**Work to complete**.
All the entries need to be duplicated exactly, with the pictures omitted.

**Study material**.
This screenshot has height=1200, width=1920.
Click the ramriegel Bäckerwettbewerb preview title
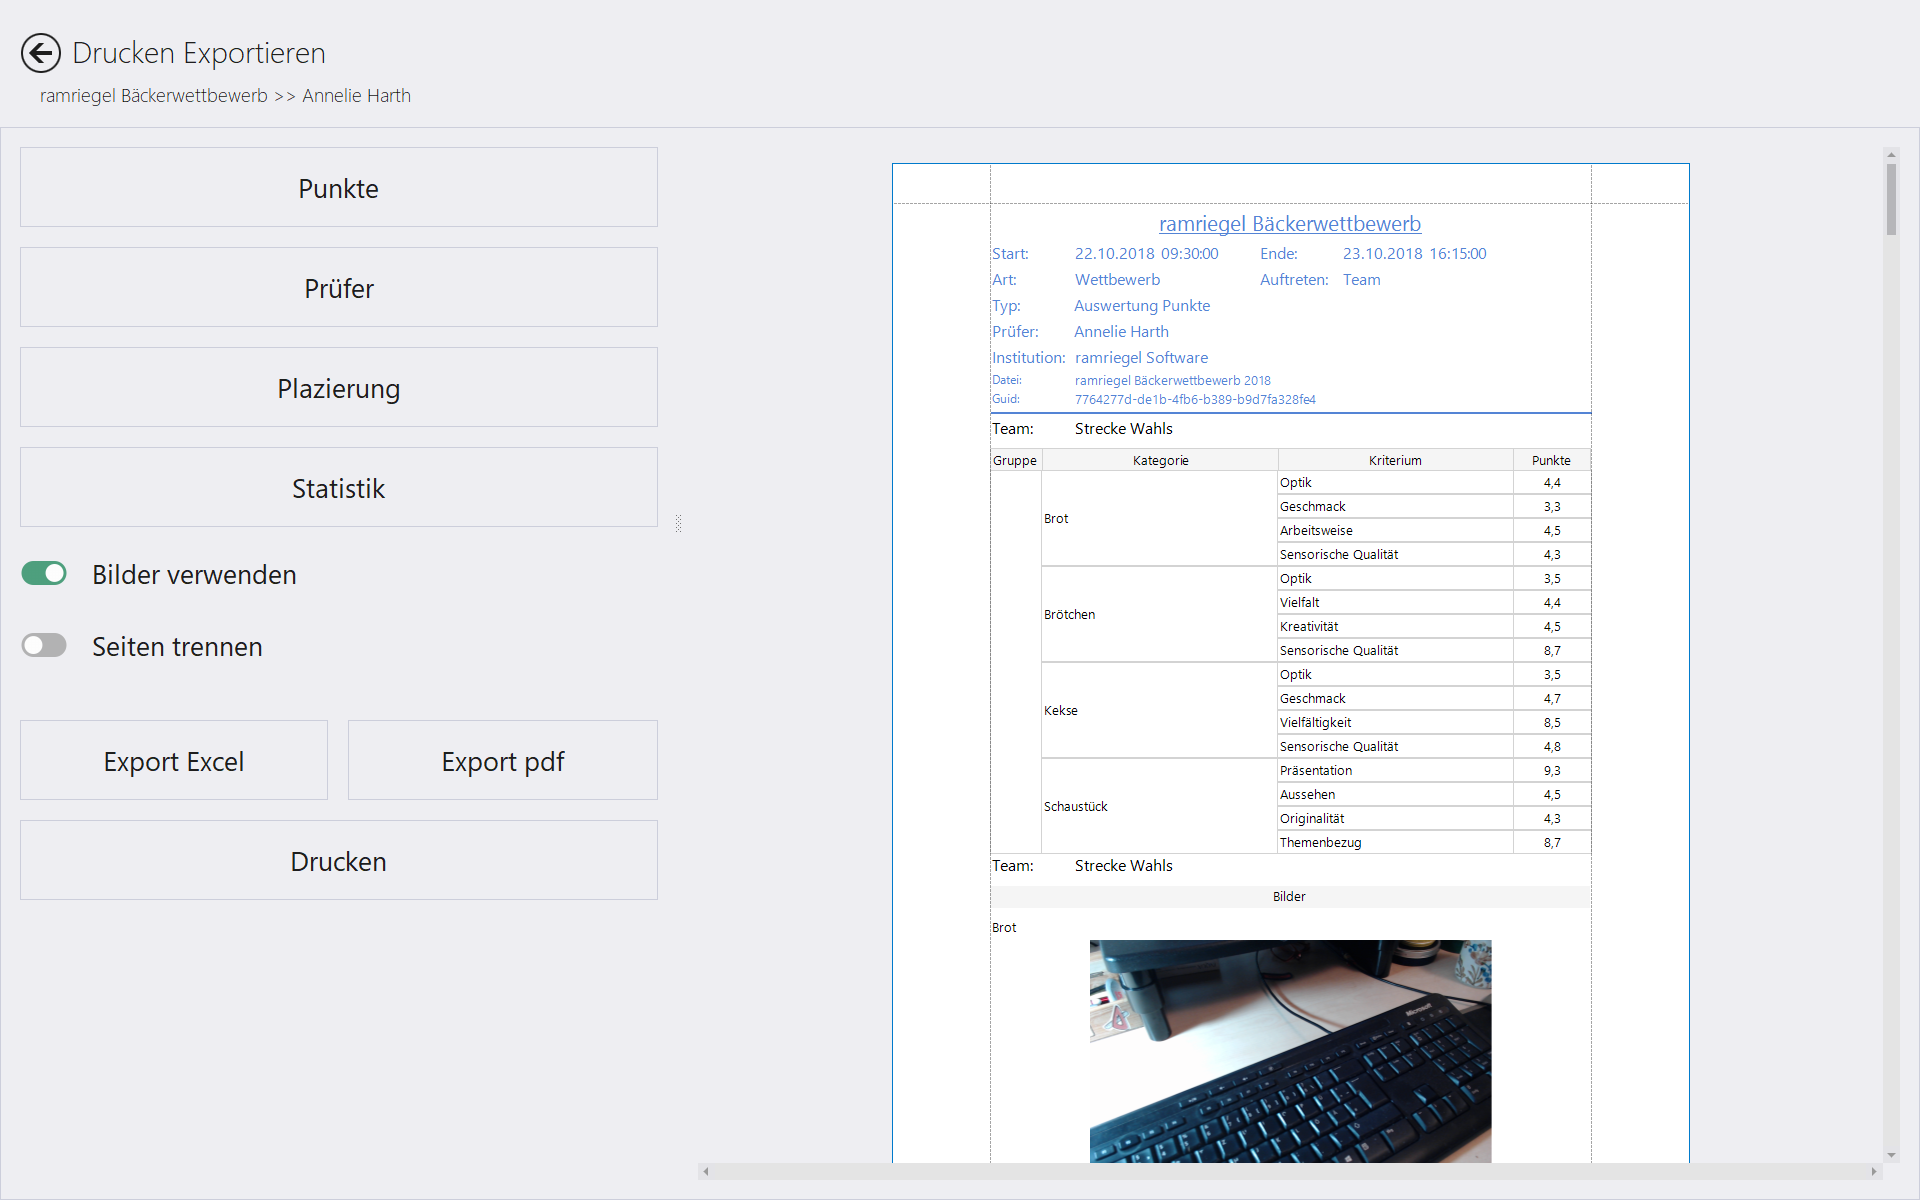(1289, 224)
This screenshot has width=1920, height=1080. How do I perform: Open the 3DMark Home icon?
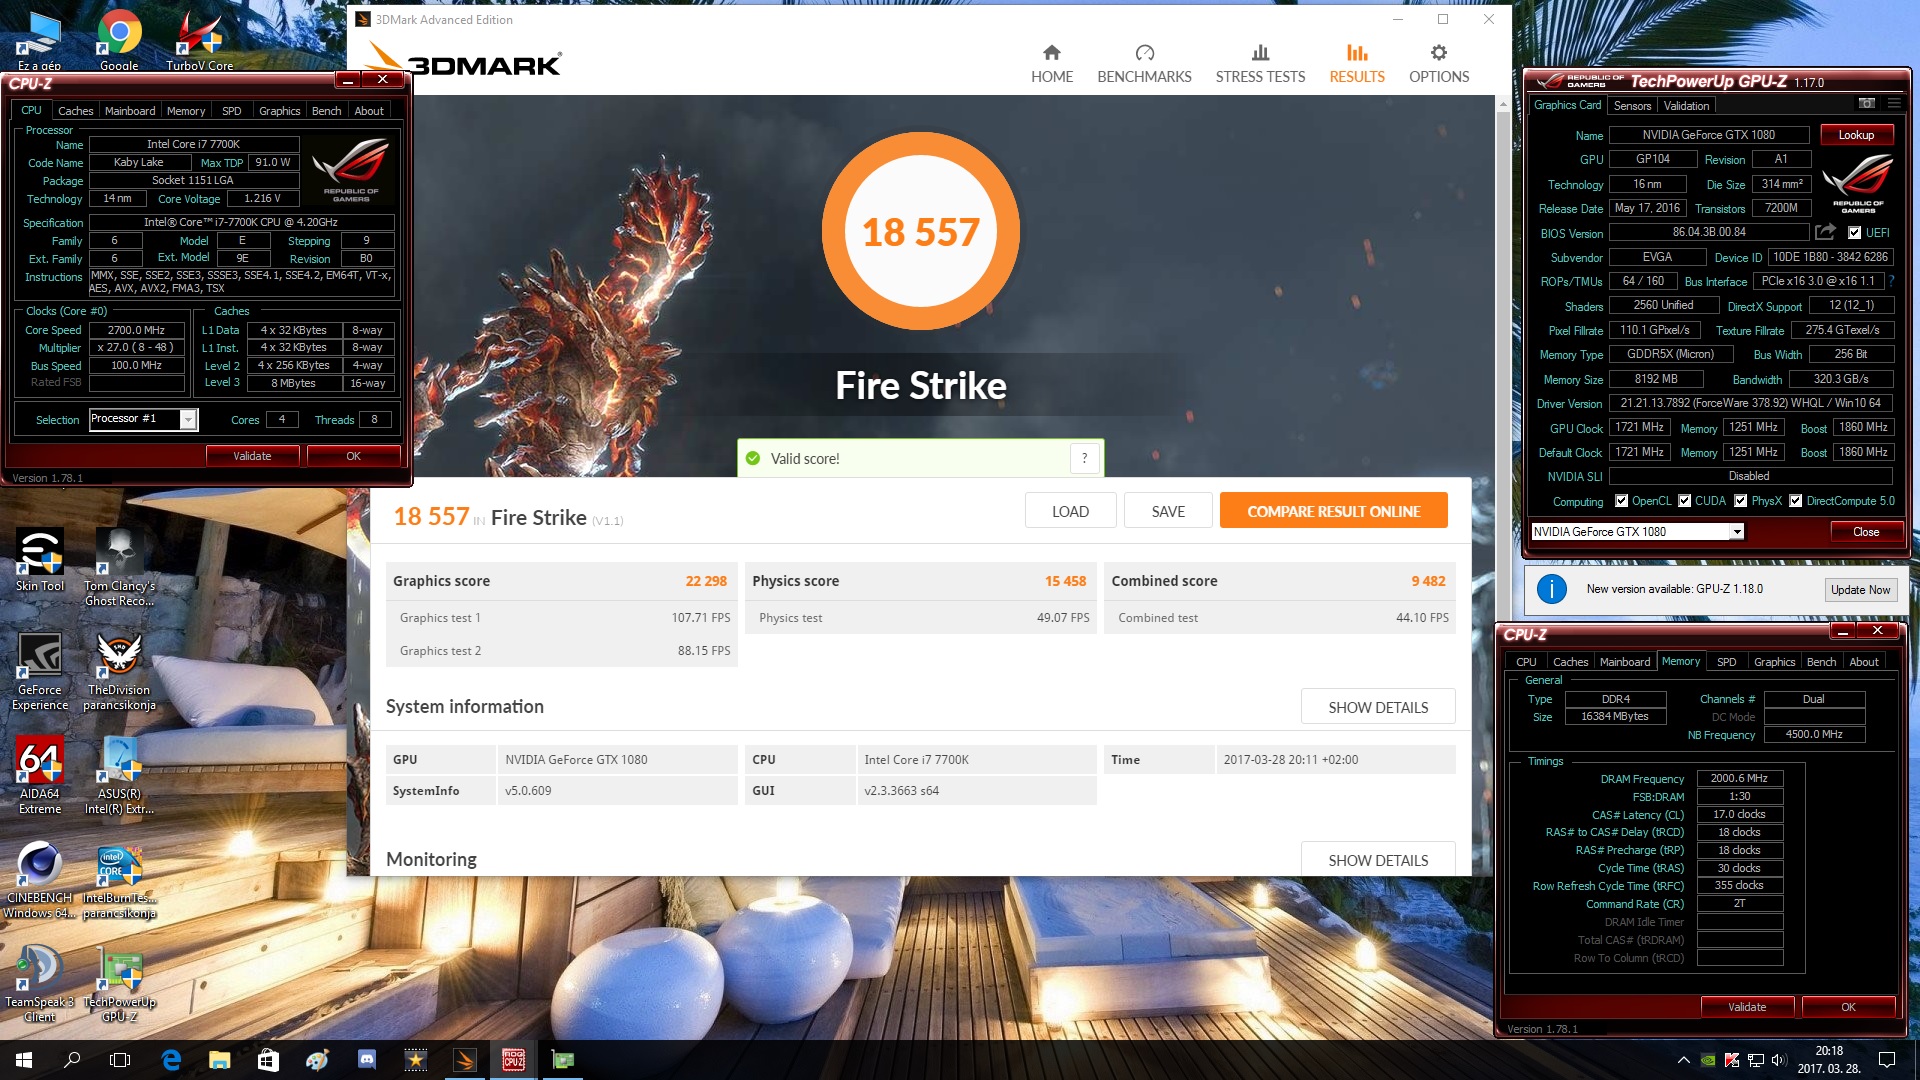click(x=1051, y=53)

**Written answer**.
This screenshot has height=1200, width=1920.
Click the ramriegel Bäckerwettbewerb preview title
(1289, 224)
This screenshot has width=1920, height=1080. How do I perform: Open the 3DMark Home icon?
click(x=1051, y=53)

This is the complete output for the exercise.